オフライン強化学習に関する楽観的な見解(1/2)

学習手法

1.オフライン強化学習に関する楽観的な見解(1/2)まとめ

・ほとんどの強化学習は、エージェントが直接オンライン環境と対話するオンライン強化学習が前提
・オフライン強化学習はエージェントが収集済みデータにないアクションを実行した際の評価が困難
・しかしオフライン強化学習でもパフォーマンスの高いエージェントを実現できそうな事がわかった

2.オンライン強化学習とオフライン強化学習

以下、ai.googleblog.comより「An Optimistic Perspective on Offline Reinforcement Learning」の意訳です。元記事は2020年4月14日、Rishabh AgarwalさんとMohammad Norouziさんによる投稿です。

オフラインで学習を強化しているようにみえるアイキャッチ画像のクレジットはPhoto by Trent Szmolnik on Unsplash

2020年8月追記)関連記事の「オフライン強化学習における未解決の課題への取り組み」がアップされました。

オフポリシー学習の可能性は依然として魅力的であり、それを達成するための最良の方法はまだ謎に包まれています Sutton & Barto (Reinforcement Learningの著者)

ほとんどの強化学習(RL:Reinforcement Learning)アルゴリズムは、エージェントが自身の収集した経験から学ぶためにオンライン環境とアクティブに対話することを前提としています。

しかし、これらのアルゴリズムは、複雑な現実世界の問題(ロボット工学や自動運転など)に適用するのは困難です。

現実世界からデータを広く収集する事はサンプル効率が非常に悪く(訳注:例えば、現実のロボットを物理的に複数台用意して並行学習させる必要が出て来る事など)、意図しない動作を引き起こす可能性(訳注:例えば、突然ロボットが壊れてしまう事など)があります。現実の世界ではなくシミュレーション環境で動作させようとしても、現実世界にスムーズに学習結果を転移できるような忠実度の高いシミュレータを構築する事は容易ではありません。

ただし、多くのRLアプリケーションでは、過去に収集した相互作用データ、つまり環境とエージェントがヤリトリした記録が大量に存在し、それらを利用して強化学習を実現し、多様な過去の経験を組み込むことでより一般化性能を向上させる事ができます。

既存の相互作用データはオフライン強化学習により効果的に使用できます。完全オフポリシー強化学習では、エージェントは、固定した相互作用データ、つまり記録された過去の経験から、環境との追加の対話なしにトレーニングされます。

オフライン強化学習は以下のようにして役立てる事ができます。

(1)既存のデータを使用してRLエージェントを事前トレーニングします。
(2)収集済み相互作用データとのヤリトリに基づいて、RLアルゴリズムを経験的に評価します。
(3)現実世界に影響を与えます。

ただし、オフラインの強化学習は、「オンラインの相互作用」と「ログに記録された固定の相互作用」の間に分布の不一致が存在するために難しいと考えられています。つまり、「学習用エージェント」が「データ収集用エージェント」とは異なるアクションを実行した場合、それが失敗するか成功するかわからないため、どのような報酬を提供すべきかがわからないのです。


オンラインの相互作用を使用したRLとオフラインRLの比較

論文「An Optimistic Perspective on Offline RL」では、DQNエージェントのログに記録された経験に基づいて、Atari 2600ゲームをオフラインRLでプレイする簡単な実験を行っています。

* データ抜粋
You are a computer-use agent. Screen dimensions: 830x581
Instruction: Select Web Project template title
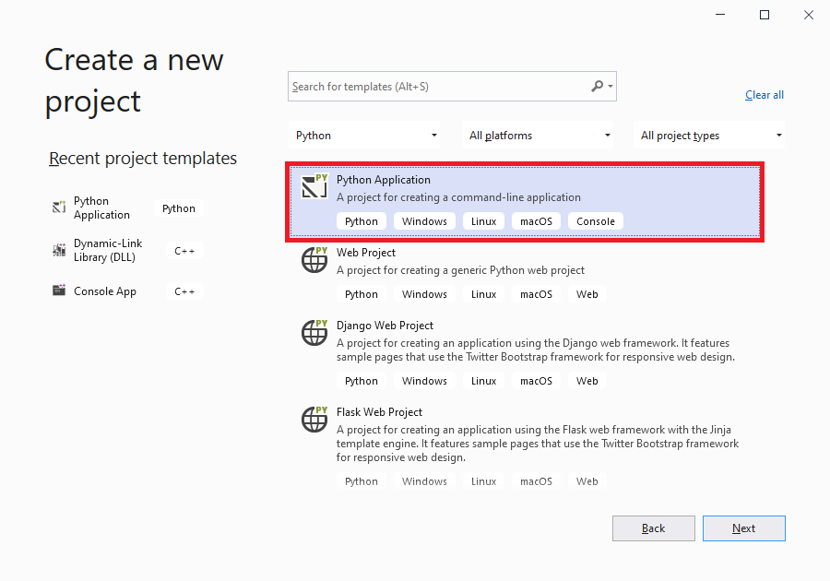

* ねらい
抜粋本文によると、元記事はいつ、誰によって投稿されたか。 データではなく、抜粋本文だけを根拠にして答える。

* 解答
2020年4月14日に、Rishabh AgarwalさんとMohammad Norouziさんによって投稿された。